Slightly different results in same machine and GPU but different order

Hi!

I’ve noticed that when I provide different order of my data at inference-time, the results are slightly different. I’ve put model.eval(), and everything is fine if the order is the same, but I tried to shuf since I was observing different results in the flask server I was using, then I noticed this problem. Is this expected?

Example:

cat data | wc -l # 300.000

for i in $(seq 1 100); do
  cat data | inference | md5sum # Always same MD5
done

cat data | shuf | inference | md5sum # Different MD5

comm -3 <(cat data | inference | sort) <(cat data | shuf | inference | sort) | wc -l # 6 -> 3 different results

I’ve checked out similar posts like:
https://discuss.pytorch.org/t/slightly-different-results-when-evaluating-same-model-on-different-machines
https://discuss.pytorch.org/t/slightly-different-results-on-k-40-v-s-titan-x

but they don’t describe exactly the same situation.

GPU: GeForce RTX 2080 Ti
NVIDIA driver version: 525.85.12
CUDA: 12.0

Thank you!

Which type of model architecture are you using? I have seen a lot of transformers that take in a seed as a parameter suggesting that there are variable results at inference time. I don’t have a concrete answer though, just an observation.

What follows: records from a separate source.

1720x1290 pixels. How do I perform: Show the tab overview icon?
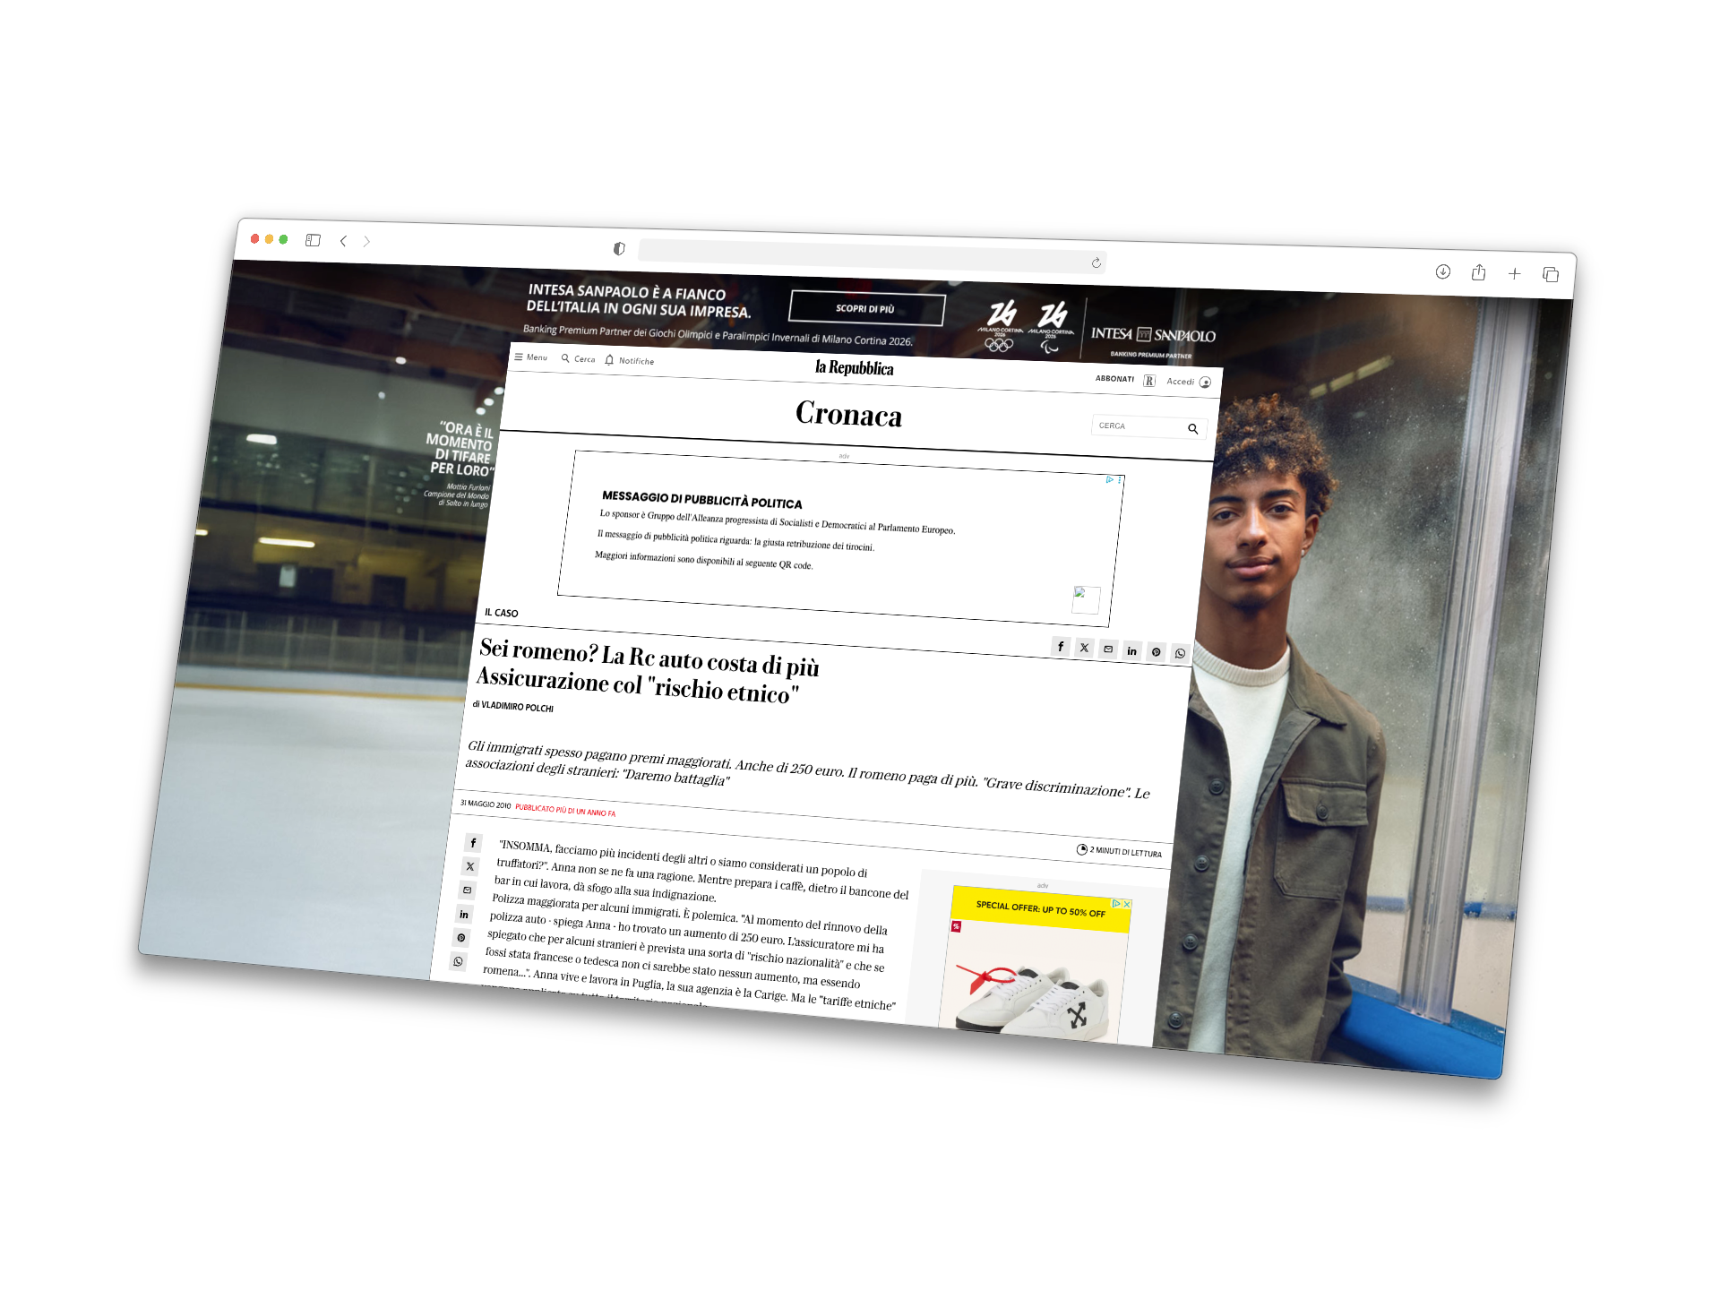(x=1551, y=275)
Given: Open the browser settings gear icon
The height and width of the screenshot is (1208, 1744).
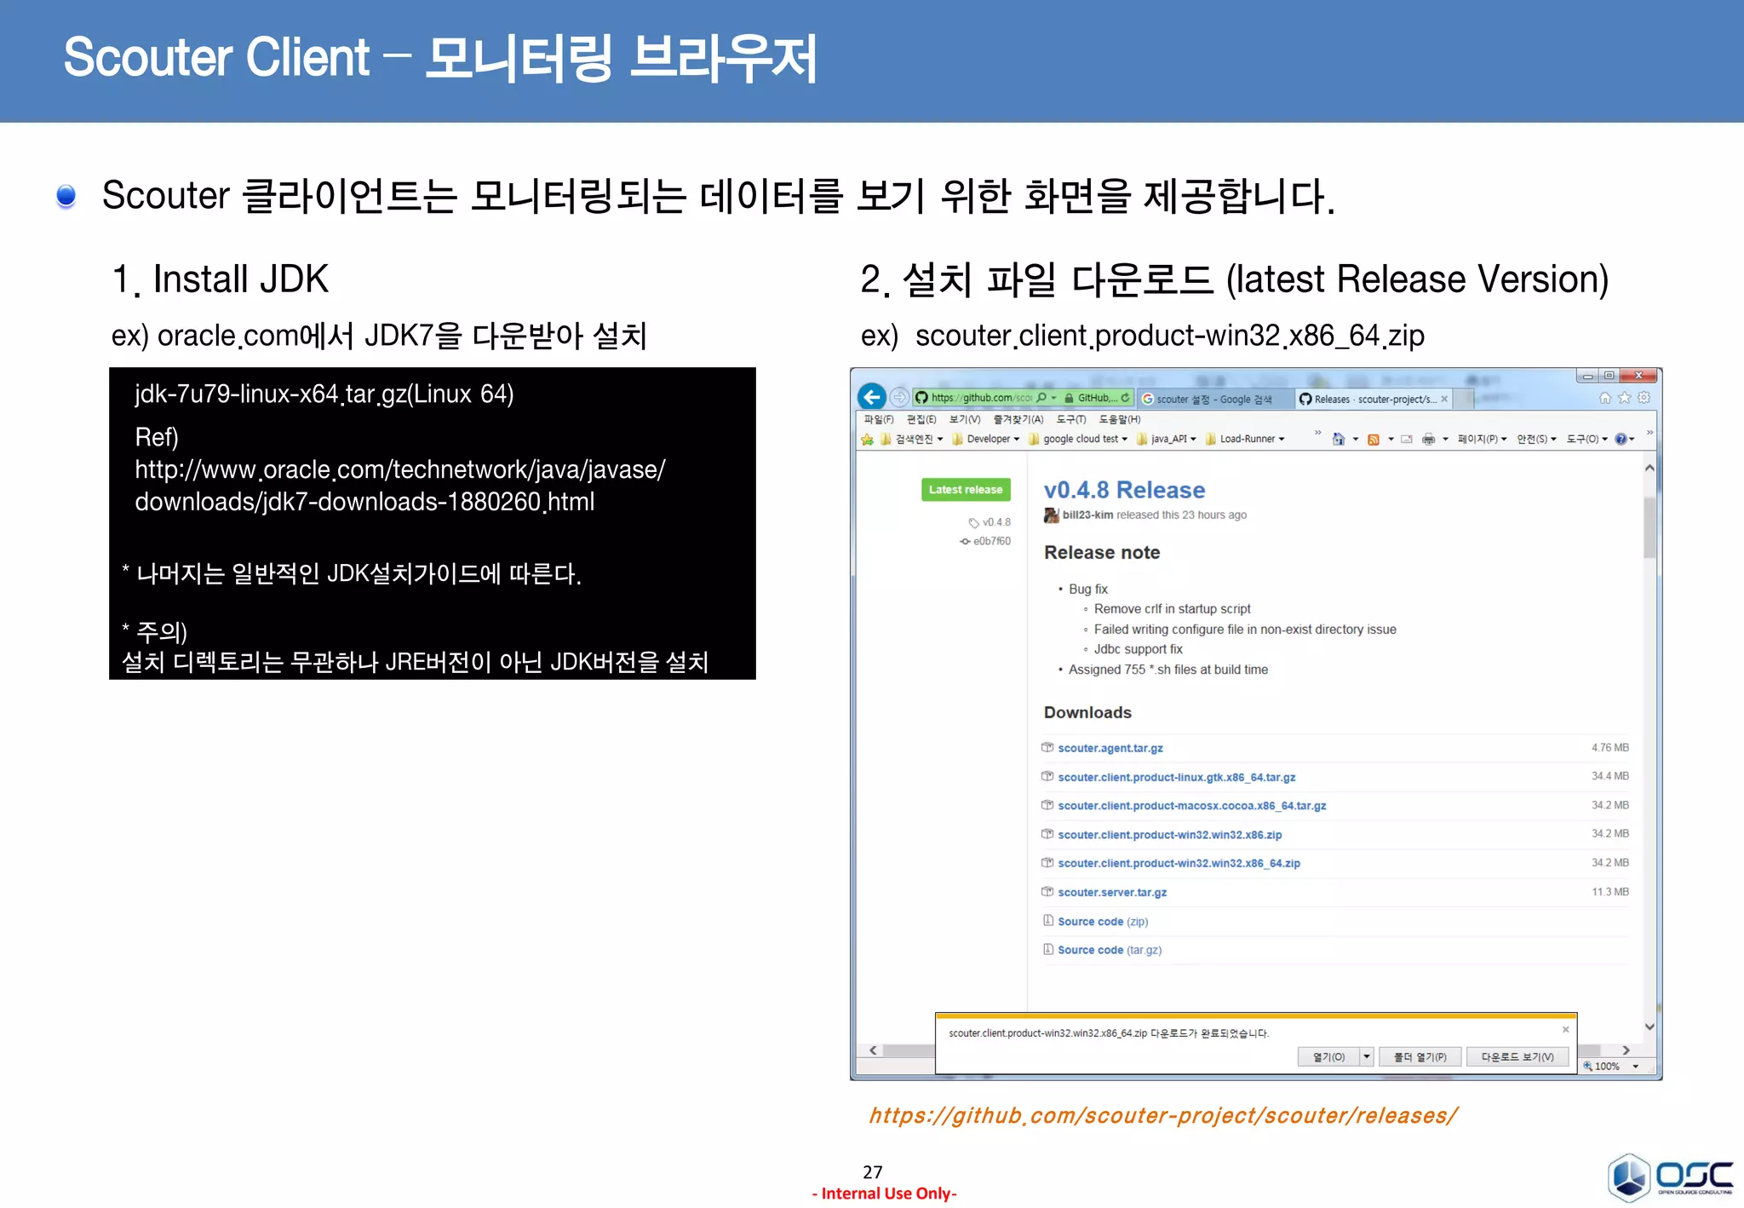Looking at the screenshot, I should 1644,398.
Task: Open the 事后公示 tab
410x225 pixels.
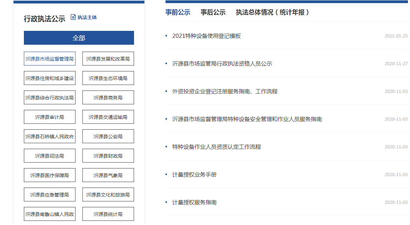Action: 213,12
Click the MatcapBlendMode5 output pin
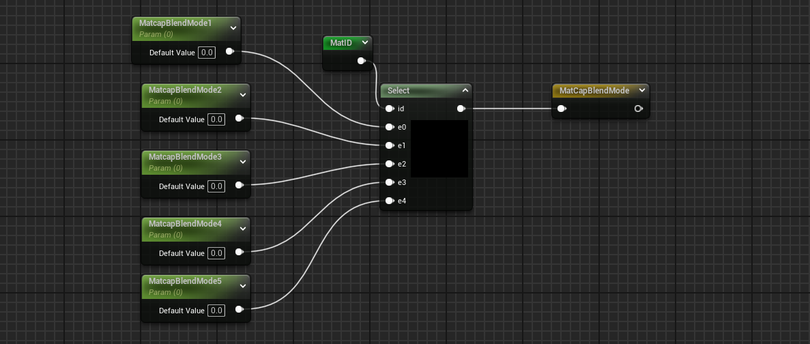Viewport: 810px width, 344px height. pos(239,310)
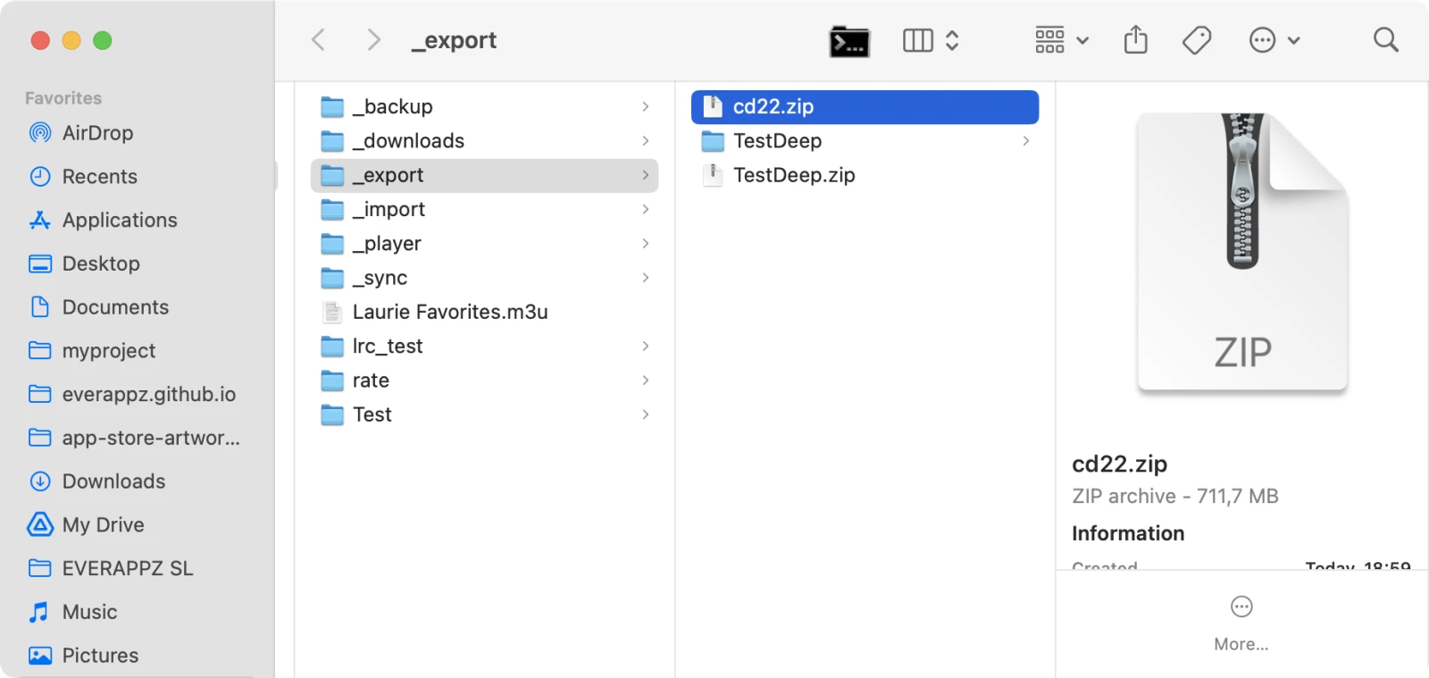Screen dimensions: 1429x678
Task: Click the ZIP preview thumbnail
Action: click(x=1241, y=252)
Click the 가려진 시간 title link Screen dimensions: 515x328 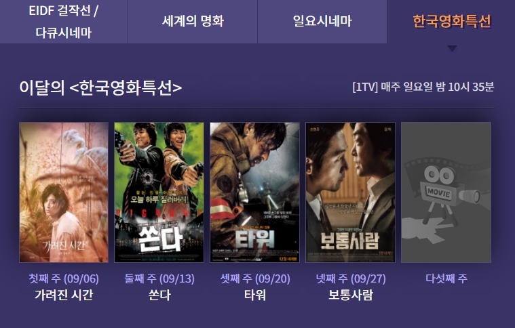[x=64, y=295]
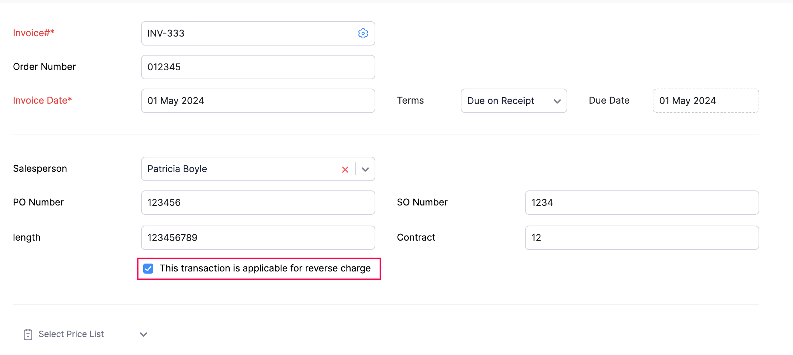Expand the Select Price List chevron

click(x=143, y=334)
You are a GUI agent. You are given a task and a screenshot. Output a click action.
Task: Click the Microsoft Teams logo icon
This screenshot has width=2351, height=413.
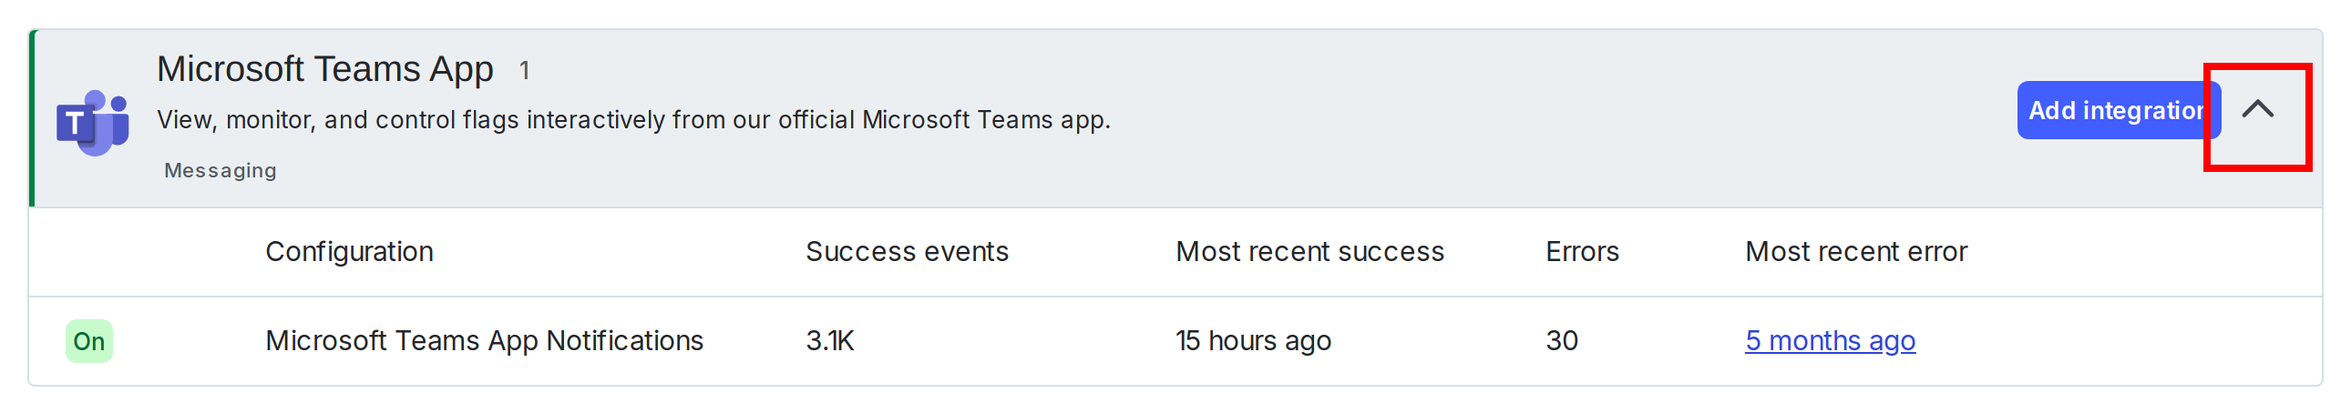pyautogui.click(x=92, y=122)
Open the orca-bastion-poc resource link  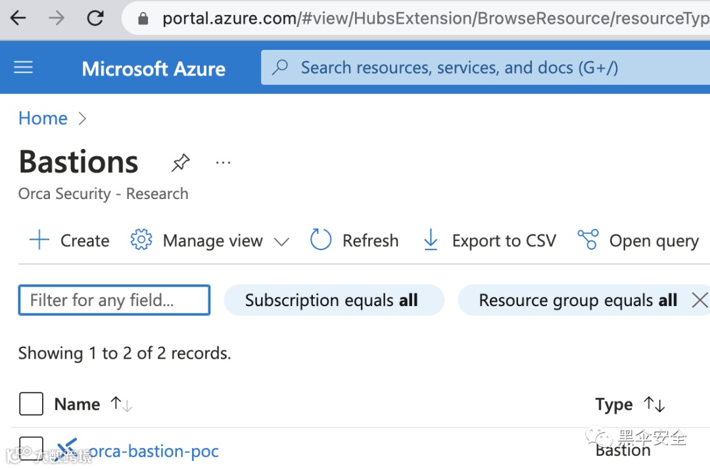click(153, 451)
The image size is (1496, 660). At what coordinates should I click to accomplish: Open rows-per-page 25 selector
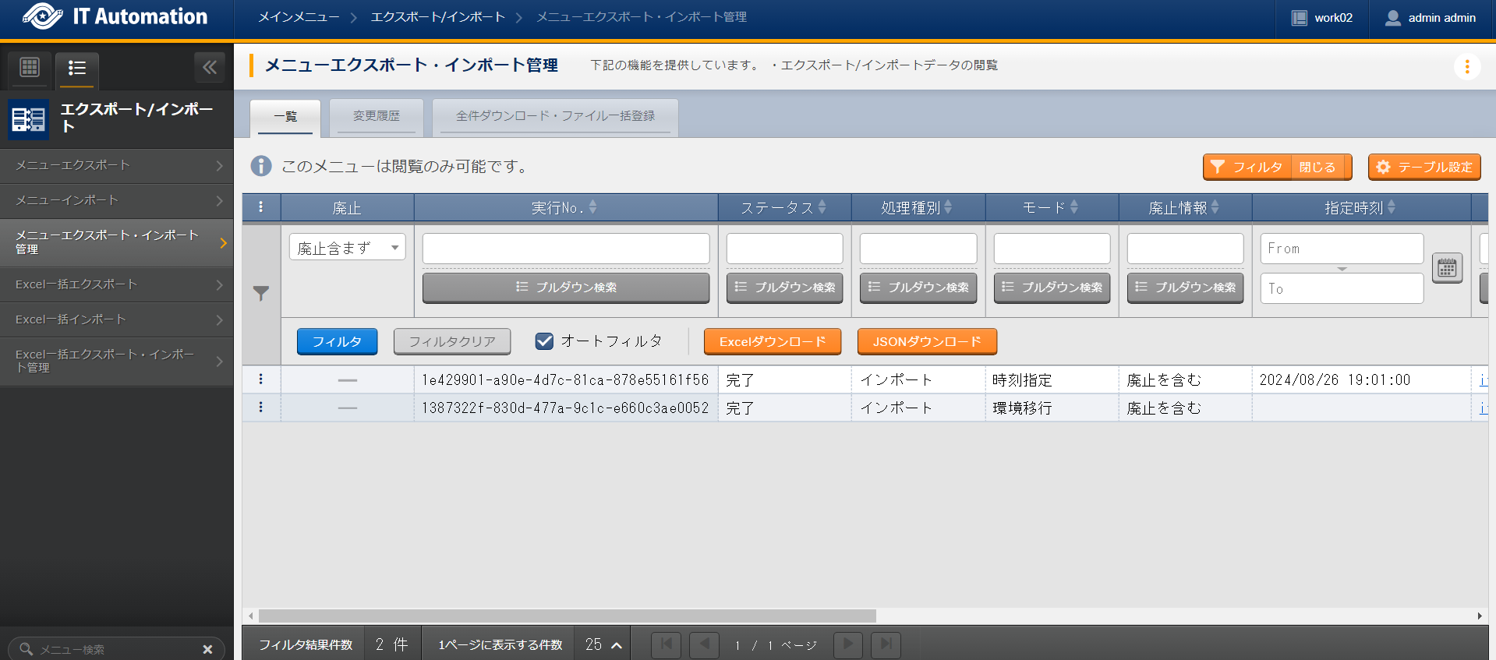(x=603, y=645)
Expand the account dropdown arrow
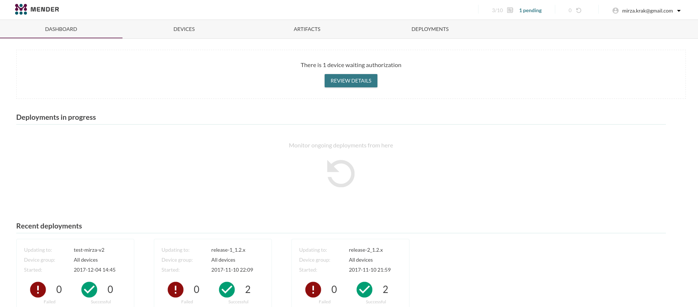 coord(679,11)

XLM-RoBERTa from HuggingFace. But when I provide the inference data in the same order multiple times, as can be observed in the pseudo execution I provided, the result is the same. The thing is that when the order is different, the results are slightly different. Anyway, do you think this could be related to the architecture?

I do. Some (most?) models are non-deterministic. if you run the inference twice through the loop without instantiating a new model are they identical?